Avec prochainement le lancement de notre satellite, le « Metro Express » et toutes les améliorations médicales modernes pour la santé, on ne peut nier que depuis ces dernières années le pays s’oriente vers la bonne direction pour le progrès. Aussi un mouvement virtuel de générosité pour l’éradication de la pauvreté serait une réalité humaine à tous les égards.

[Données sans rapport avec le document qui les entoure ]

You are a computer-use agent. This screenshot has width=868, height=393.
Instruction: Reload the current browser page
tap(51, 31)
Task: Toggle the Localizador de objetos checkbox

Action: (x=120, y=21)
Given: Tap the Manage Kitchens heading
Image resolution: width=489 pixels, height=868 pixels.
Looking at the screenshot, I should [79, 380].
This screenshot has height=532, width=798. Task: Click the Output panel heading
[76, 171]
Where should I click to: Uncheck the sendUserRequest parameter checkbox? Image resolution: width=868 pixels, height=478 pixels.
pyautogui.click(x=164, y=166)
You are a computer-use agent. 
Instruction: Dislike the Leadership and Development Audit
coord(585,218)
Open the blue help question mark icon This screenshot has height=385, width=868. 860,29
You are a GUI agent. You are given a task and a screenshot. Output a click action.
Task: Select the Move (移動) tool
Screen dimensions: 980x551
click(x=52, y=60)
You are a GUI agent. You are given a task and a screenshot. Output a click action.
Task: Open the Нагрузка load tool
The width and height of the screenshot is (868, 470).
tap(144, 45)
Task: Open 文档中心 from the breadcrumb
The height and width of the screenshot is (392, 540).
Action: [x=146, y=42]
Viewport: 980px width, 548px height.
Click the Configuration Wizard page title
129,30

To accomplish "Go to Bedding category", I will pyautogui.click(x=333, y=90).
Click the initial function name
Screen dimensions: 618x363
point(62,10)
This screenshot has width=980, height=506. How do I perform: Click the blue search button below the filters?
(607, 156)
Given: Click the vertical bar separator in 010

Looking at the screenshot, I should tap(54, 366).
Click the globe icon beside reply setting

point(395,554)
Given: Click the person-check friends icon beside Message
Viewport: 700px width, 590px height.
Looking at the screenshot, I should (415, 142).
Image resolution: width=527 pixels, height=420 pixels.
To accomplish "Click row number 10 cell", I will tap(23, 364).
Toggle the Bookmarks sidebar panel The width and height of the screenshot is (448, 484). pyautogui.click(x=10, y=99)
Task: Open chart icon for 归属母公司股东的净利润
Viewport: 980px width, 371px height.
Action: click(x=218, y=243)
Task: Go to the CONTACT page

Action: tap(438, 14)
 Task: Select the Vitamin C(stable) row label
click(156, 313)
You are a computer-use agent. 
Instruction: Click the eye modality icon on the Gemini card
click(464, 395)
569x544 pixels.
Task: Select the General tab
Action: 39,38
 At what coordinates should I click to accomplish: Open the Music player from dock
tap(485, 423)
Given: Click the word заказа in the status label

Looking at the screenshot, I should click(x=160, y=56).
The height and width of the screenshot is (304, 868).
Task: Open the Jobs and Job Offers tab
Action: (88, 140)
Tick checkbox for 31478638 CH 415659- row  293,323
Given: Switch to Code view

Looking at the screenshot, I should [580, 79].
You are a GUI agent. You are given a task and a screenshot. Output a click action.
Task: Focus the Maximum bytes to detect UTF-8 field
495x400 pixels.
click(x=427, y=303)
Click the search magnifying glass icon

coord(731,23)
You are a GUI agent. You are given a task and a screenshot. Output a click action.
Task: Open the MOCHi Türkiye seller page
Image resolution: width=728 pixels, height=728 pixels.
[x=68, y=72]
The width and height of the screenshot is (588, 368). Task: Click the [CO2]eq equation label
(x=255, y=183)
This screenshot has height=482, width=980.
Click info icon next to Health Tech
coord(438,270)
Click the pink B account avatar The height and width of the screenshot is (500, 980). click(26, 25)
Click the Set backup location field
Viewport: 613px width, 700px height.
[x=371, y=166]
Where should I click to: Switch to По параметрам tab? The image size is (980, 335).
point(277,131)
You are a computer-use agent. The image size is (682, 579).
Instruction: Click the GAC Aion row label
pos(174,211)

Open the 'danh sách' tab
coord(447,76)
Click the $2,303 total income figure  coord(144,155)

Soulignons d’autre part avec gratitude qu’il existe depuis longtemps des subsides importants et de nombreuses allocations pour alléger les fardeaux financiers du peuple et la prise en charge des handicapés, des personnes âgées et des plus démunis pour que la vie soit moins dure. Mais vu, disons, l’insuffisance de tout ce soutien dû à la démographie grandissante, on trouve heureusement chez toutes les communautés, certaines associations caritatives et des ONG qui s’engagent sans relâche, avec évidemment un cœur débordant de charité et de bonté, à venir avec un supplément d’âme aux plus nécessiteux. Cette initiative de nos compatriotes est certes profondément louable, mais pouvons-nous davantage rêver d’une résolution sociale plus rationnelle et plus organisée avec des moyens financiers adéquats pour l’accomplissement radical d’un mouvement abondant de ressources aux plus pauvres ?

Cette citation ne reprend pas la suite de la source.